__Data for the task__.
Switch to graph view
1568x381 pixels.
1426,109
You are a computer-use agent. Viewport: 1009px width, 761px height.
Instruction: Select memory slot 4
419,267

---

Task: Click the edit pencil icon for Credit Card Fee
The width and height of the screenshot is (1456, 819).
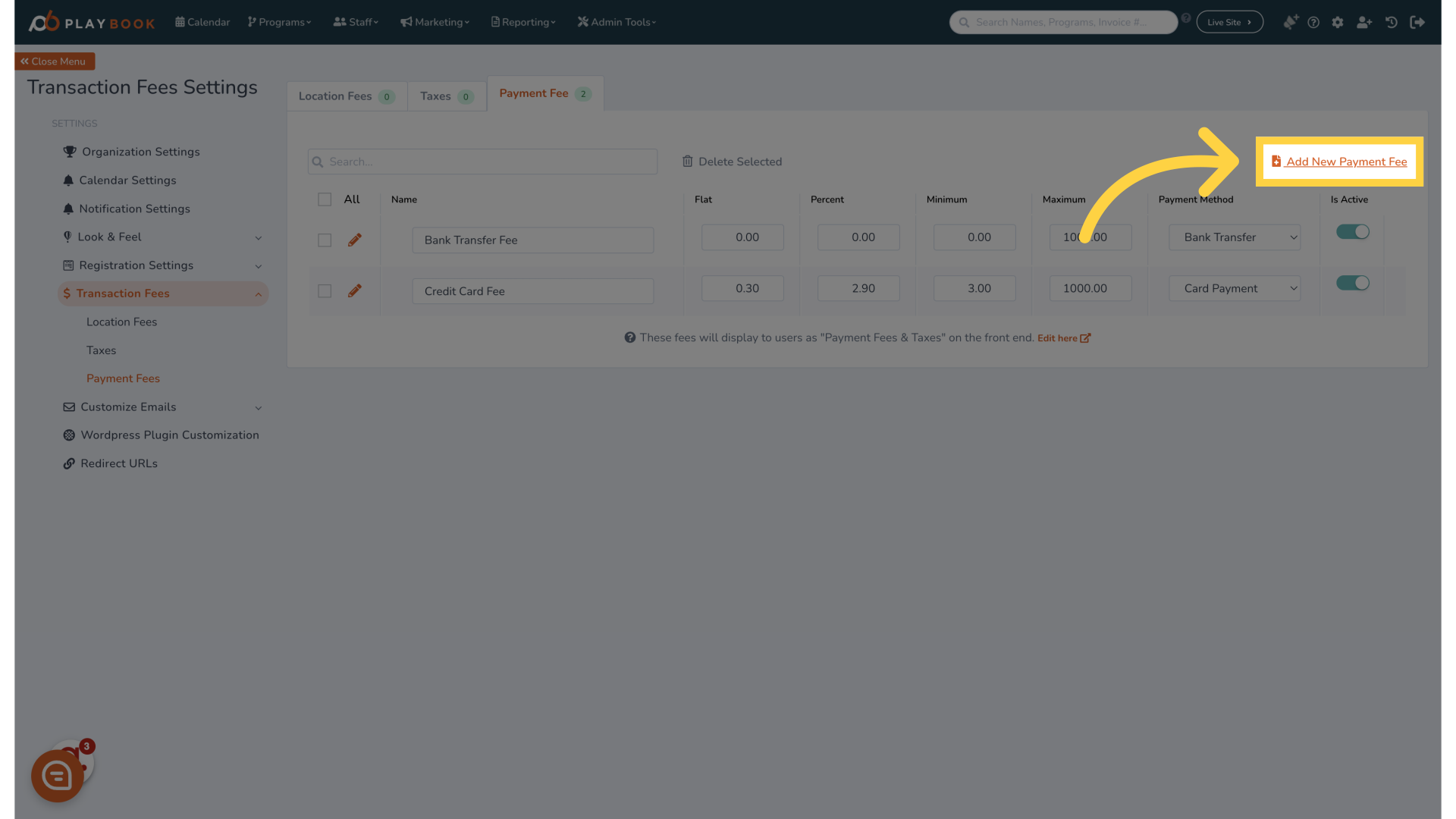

...

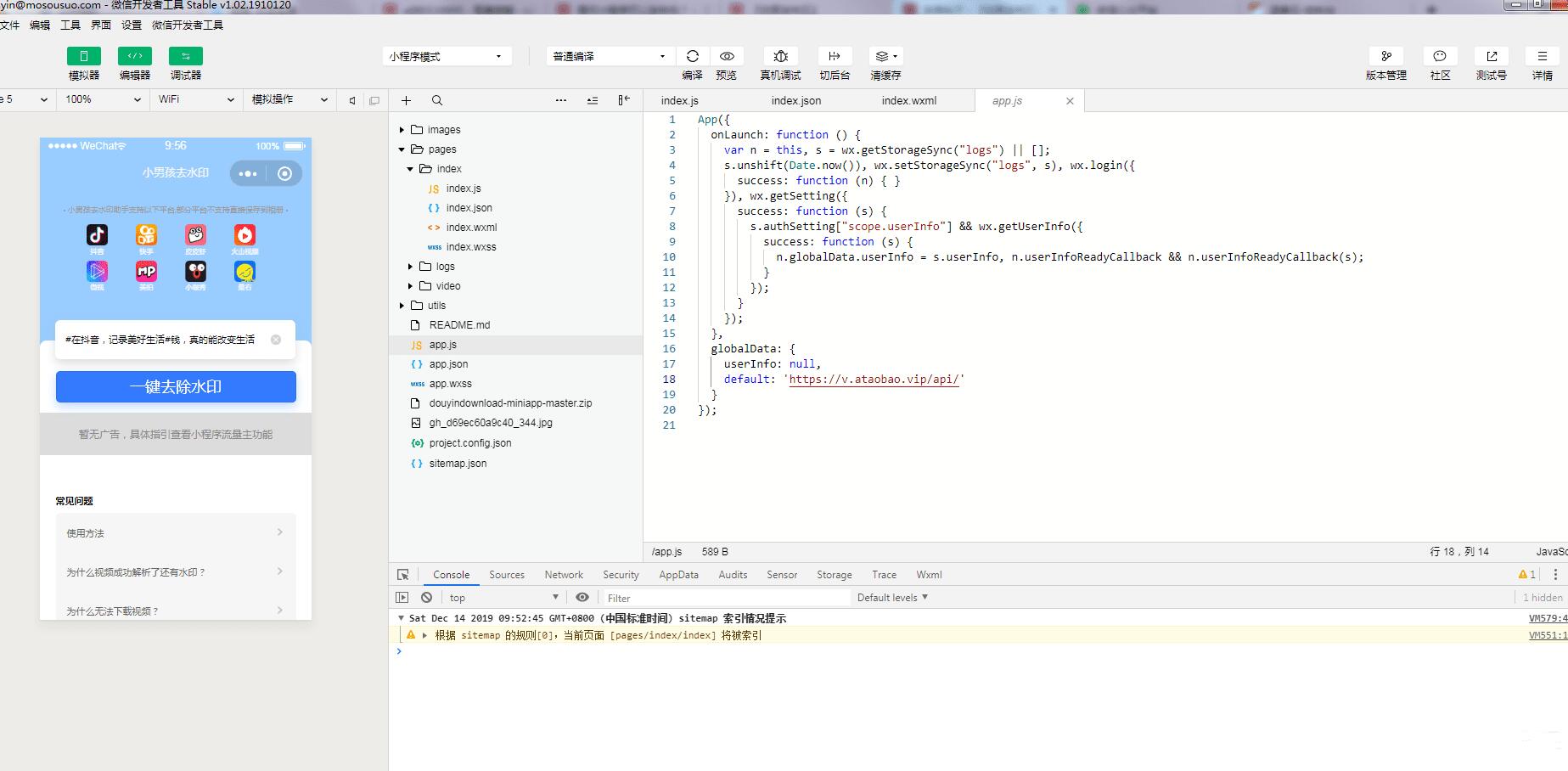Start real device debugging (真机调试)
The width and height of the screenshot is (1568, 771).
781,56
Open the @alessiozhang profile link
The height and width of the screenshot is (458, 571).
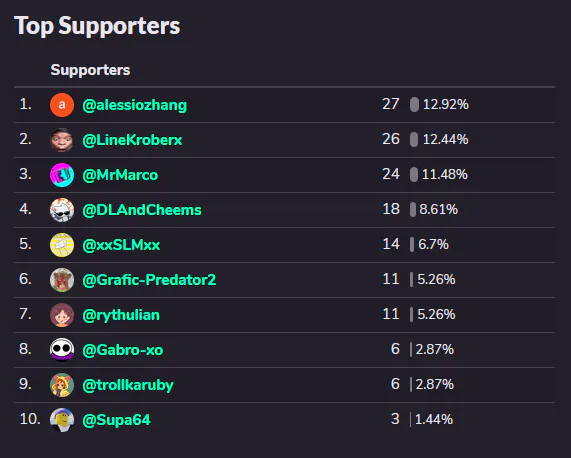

__Your objective__.
In the data above, find the line with "Task: Click the" and the line with "The width and height of the screenshot is (1456, 819).". Retype both, plus every line between them, exactly.

__Result below__.
Task: Click the edit pencil icon for Credit Card Fee
The width and height of the screenshot is (1456, 819).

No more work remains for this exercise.